BMW M knows this territory well. The brand has built its reputation on cars that are not just quick, but sharp in the steering, traction and overall driver involvement departments. With four motors, the promise is different: more electronic control, more flexibility over torque delivery, and potentially formidable traction. The challenge will be making it feel alive from behind the wheel, not merely efficient on a test programme.
The petrol M3 lives on, though it is changing too
The reassuring news for traditionalists is that the petrol M3 is not going away. It will move to a new generation, still on BMW’s CLAR platform, while borrowing some of the Neue Klasse design thinking. So BMW is not severing the link with its combustion past; it is updating it rather than erasing it.
That tells you a lot about the market BMW is dealing with. High-performance cars can no longer ignore electrification, but nor can they throw away the ingredients that made them desirable in the first place. Munich is trying to square a difficult circle: modernise without confusing buyers, and electrify without making the car feel generic.
For customers, that creates a proper dilemma, which is no bad thing. The petrol M3 will probably still have the edge for mechanical feel, sound and tradition. The electric M3, meanwhile, should offer sharper responses, headline-grabbing performance and a more contemporary image. Two philosophies, one badge and almost the same price.
Why this matters to M3 buyers
The real story here is not simply whether the electric M3 will be fast. It is what BMW wants its most emotionally loaded badge to stand for. By refusing to create a wide price gap between petrol and electric, the brand is putting both cars on much the same symbolic footing. One is not there to replace the other. They are competing for the same space.
For enthusiasts, that makes sense. It forces the decision onto substance rather than budget alone, and it avoids the electric M3 being treated like a compromised or second-tier version. The big unknown remains the same, though: what it feels like on the road. That is where BMW will win or lose people, far more than in a launch presentation.
BMW is choosing continuity over rupture
BMW M is moving carefully, but it is not standing still.
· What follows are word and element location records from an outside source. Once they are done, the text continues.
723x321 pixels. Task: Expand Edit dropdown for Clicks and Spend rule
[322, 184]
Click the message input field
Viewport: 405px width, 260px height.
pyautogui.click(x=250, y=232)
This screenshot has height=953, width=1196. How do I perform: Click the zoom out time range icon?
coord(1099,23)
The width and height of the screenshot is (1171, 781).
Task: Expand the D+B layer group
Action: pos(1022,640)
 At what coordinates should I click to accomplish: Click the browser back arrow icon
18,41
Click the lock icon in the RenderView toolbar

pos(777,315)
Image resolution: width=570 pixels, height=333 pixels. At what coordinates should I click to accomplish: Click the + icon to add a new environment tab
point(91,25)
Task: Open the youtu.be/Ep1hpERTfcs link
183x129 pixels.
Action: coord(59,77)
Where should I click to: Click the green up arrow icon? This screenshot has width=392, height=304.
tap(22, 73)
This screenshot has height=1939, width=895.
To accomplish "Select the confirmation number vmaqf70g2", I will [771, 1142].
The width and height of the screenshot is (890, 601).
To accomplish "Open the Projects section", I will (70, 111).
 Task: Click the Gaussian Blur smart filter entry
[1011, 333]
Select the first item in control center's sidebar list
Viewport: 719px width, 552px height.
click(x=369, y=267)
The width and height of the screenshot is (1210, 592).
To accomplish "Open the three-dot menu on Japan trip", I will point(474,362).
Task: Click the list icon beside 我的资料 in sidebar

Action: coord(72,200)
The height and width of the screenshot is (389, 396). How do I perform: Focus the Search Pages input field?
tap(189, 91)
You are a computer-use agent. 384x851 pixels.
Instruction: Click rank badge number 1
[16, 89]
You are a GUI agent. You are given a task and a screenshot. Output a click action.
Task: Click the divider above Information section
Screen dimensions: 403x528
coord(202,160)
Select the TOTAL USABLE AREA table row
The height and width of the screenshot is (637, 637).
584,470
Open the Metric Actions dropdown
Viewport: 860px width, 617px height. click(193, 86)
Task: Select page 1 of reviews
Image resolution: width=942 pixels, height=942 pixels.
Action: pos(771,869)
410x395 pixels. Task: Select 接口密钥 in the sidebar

The electric M3 sounds expensive, technically ambitious and very powerful. The petrol car will carry on with its own evolution. Munich is effectively protecting the M3 name by giving it two directions, rather than locking it into one ideology.
- The electric M3 is expected to be priced close to the petrol version.
- BMW M wants the two powertrains to coexist without a major price gap.
- The new electric car will be based on the Neue Klasse platform.
- A four-motor layout has been discussed, with almost 1,000 bhp.
- The petrol M3 will continue on the CLAR platform.
- The real test will be the driving feel, not just the headline figures.